2023年4月25日3 分

ナチュラルワイン・ペアリング <1>

より精密で完成度の高いペアリングを目指す場合、ペアリング理論に基づいた構築は大きな助けとなる。少なくとも、ロジックをしっかり守ることによって、ペアリングの失敗は非常に高い可能性で防げるようになるのだ。

しかし、その強固なロジックを、相当程度無視できるタイプのワインが存在している。

そう、いわゆるナチュラル・ワインと呼ばれるものだ。

ナチュラルワイン・ペアリングのシリーズでは、ナチュラルワインだからこそできる、特殊なペアリング方法に関して、検証を行なっていく。

まず注目したいのは、ナチュラルワイン特有の「浸透力」に関して。

ナチュラルワインが有する「浸透力」を、科学的に証明することは難しいかも知れないが、実際に確認できる物理的現象として、存在している可能性は高いと考えられる。

浸透力は、細胞に対して直接的に入り込んでいく力、と考えると良いだろう。

この効果がなぜ特殊なのか、それは一般的なワイン(便宜的に、亜硫酸添加量が多いワインとしておく)によるペアリングと比較することによって、より明確に見えてくる。

一般的なワインによるペアリングの場合、例えば料理を野球ボールに例えると、ワイン側は粘性を伴ったクリームのようなものとなる。

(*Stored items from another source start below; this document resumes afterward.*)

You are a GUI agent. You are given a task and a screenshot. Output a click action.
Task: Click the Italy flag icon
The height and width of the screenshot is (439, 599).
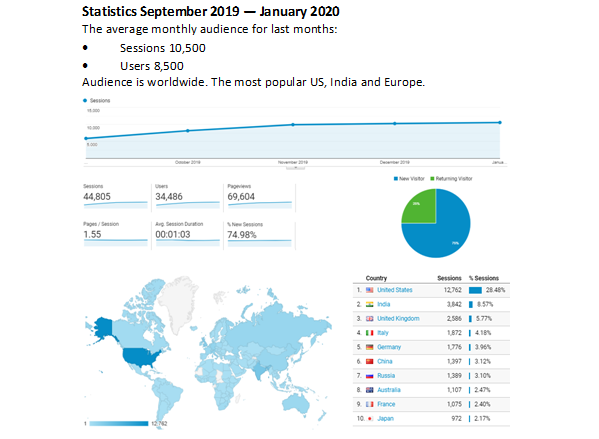click(x=369, y=333)
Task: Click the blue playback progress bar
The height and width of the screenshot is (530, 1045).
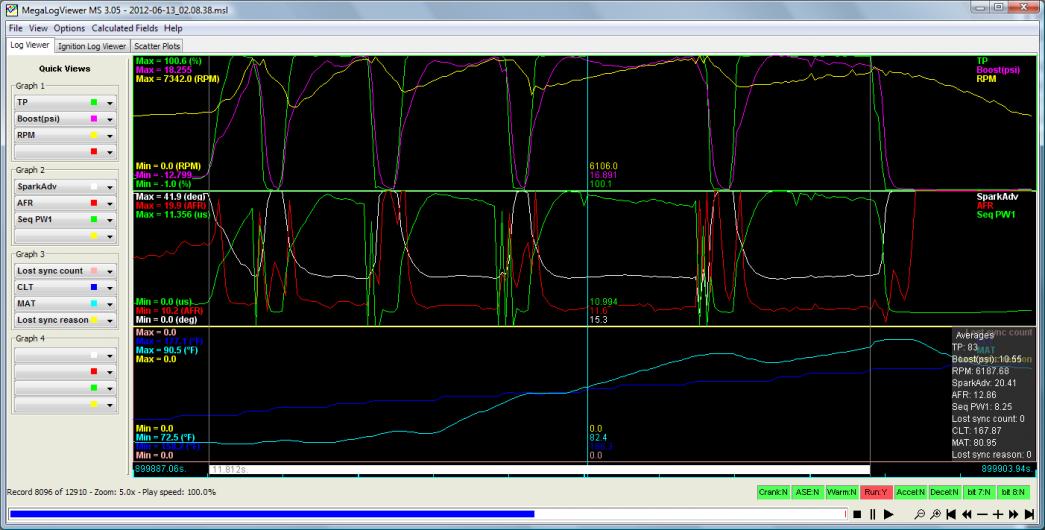Action: (x=270, y=514)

つまり、ワインは料理に対して「まとわりつく」ことは出来ても、そのままでは料理(全ての料理が、ということではなく、例外は多々ある)の内部にまで浸透することが難しいのだ。

この状態は、料理を噛む(細胞を破壊する)ことによって突破することができるのだが、その条件に伴って、制約もまた発生する。

代表的な制約は、咀嚼回数と渋味の関係性だ。

咀嚼回数が多い、つまり細胞を破壊するのに時間がかかる料理の場合、ワイン側には細胞が破壊されるタイミングまで待てるだけの「持続力」が要求される。

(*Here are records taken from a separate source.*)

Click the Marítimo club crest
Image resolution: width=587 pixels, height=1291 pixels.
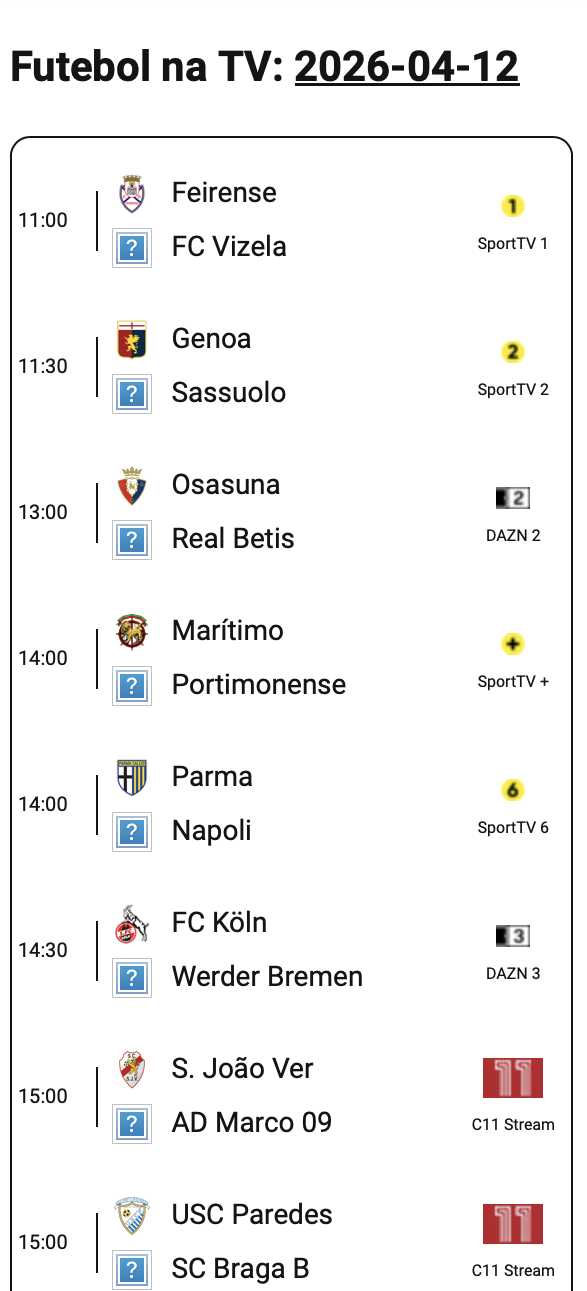132,631
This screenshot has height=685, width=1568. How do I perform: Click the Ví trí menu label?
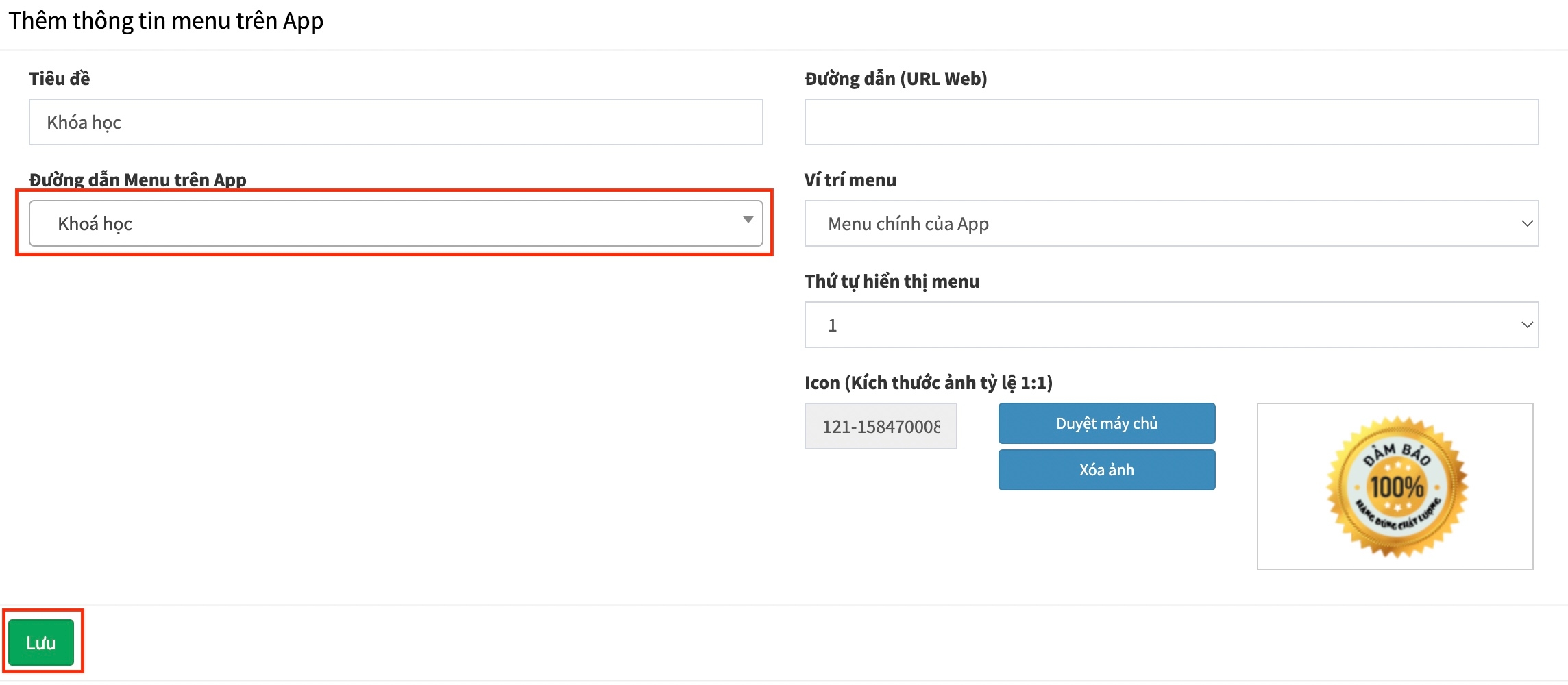point(850,180)
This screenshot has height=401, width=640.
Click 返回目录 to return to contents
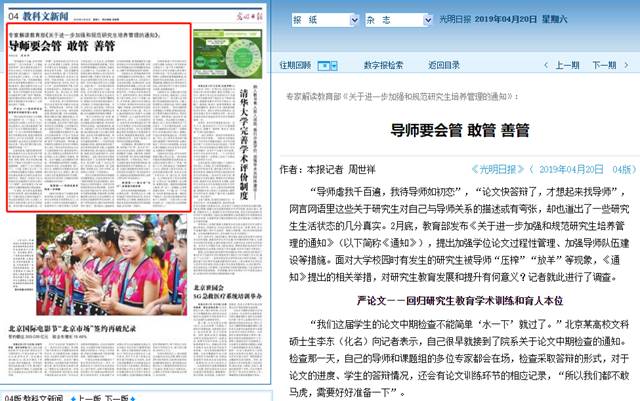445,65
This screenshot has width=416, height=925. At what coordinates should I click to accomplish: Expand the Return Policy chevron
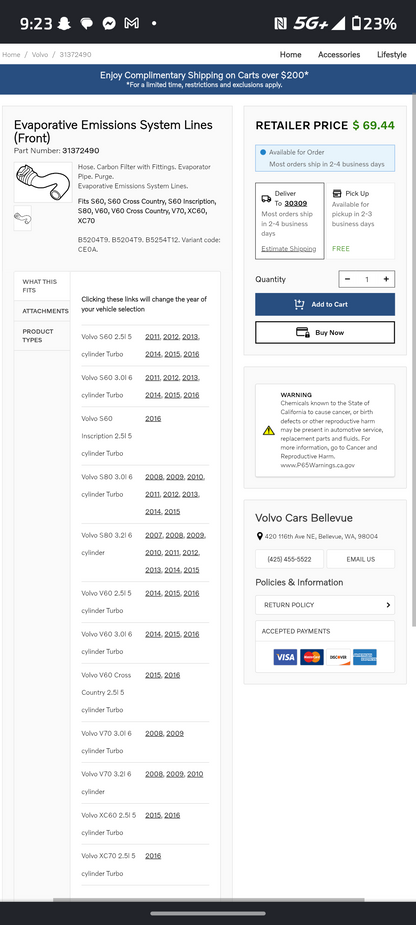pos(388,605)
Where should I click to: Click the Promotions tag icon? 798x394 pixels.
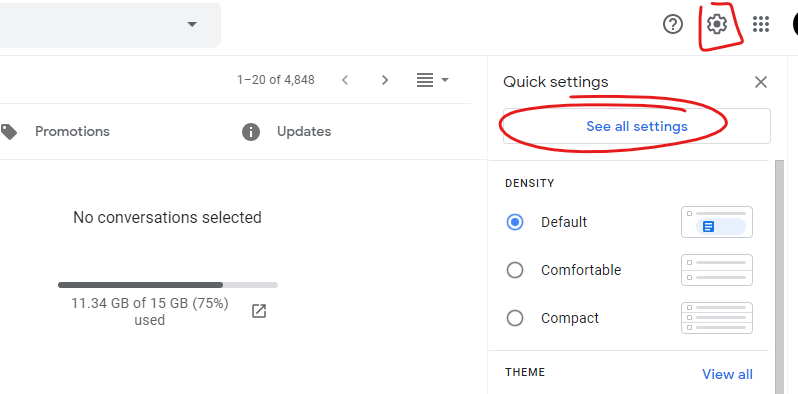(9, 132)
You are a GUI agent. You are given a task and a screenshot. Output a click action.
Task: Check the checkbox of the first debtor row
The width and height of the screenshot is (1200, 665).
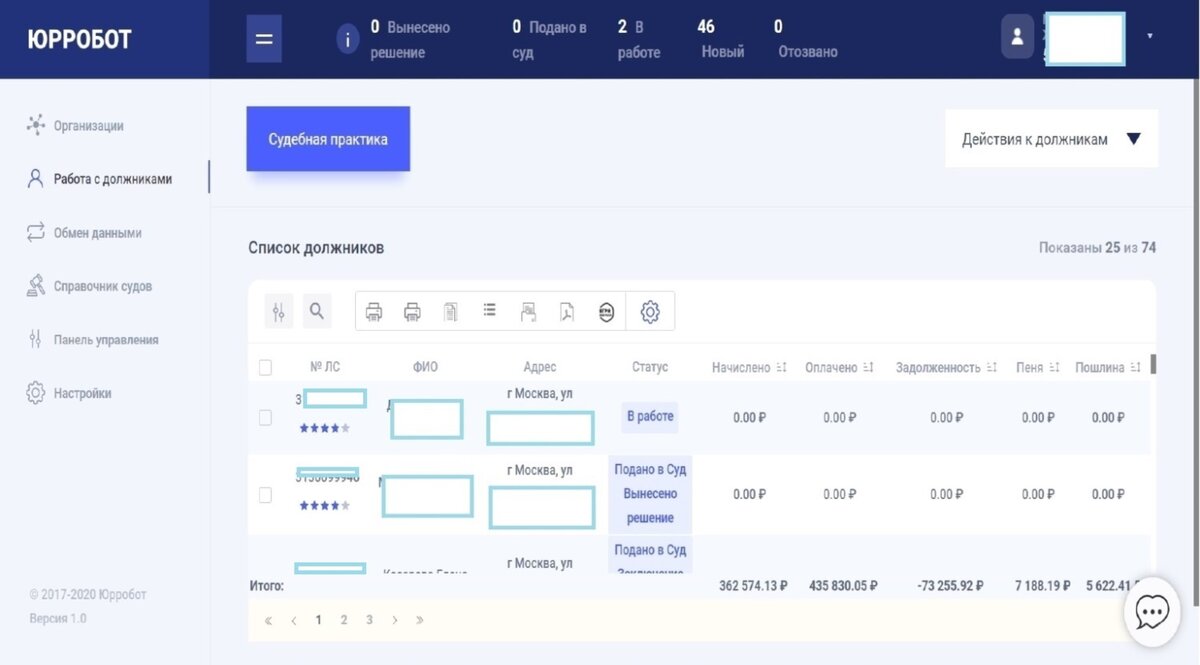point(265,418)
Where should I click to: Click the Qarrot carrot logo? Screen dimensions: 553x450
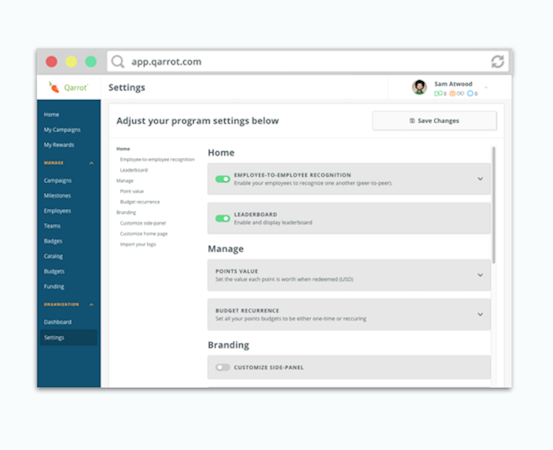54,87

そして、この持続力を担っているものこそが、渋味となる。

これは、分厚いステーキには渋味の強いワイン、といった広く知られた法則の論理的説明とも言える部分だ。

さて、本題のナチュラルワイン(便宜的に、亜硫酸添加量の少ないワインとする)の場合、実はこの咀嚼回数と渋味の関係性を相当程度無視できてしまう。

理由は単純で、ナチュラルワイン特有の浸透力によって、細胞の破壊を待たずして、直接的に料理に対して入り込み、非常に早いタイミングで「料理と一体化」させることができるからだ。

この特性は、基本的にほぼ全ての肉料理に対するペアリングで付随する条件を簡単に無視できるため、文字通り爆発的な応用力を秘めていると言える。

酸、塩分、油分、脂肪分、風味など、他に考慮すべき要素が消えるわけではないが、この特性を上手く使えば、ステーキに白ワイン、のようなペアリングですら成功に導くことが可能になるのだ。

まずは、ステーキ(できれば肉厚のもの)を焼いて、一般的な渋味の強い赤ワインと、ナチュラル系で渋味が弱い赤ワインの両方を合わせてみていただきたい。

いかにナチュラルワインが、料理に対してスピーディーに浸透していくかが、容易に確認できるかと思う。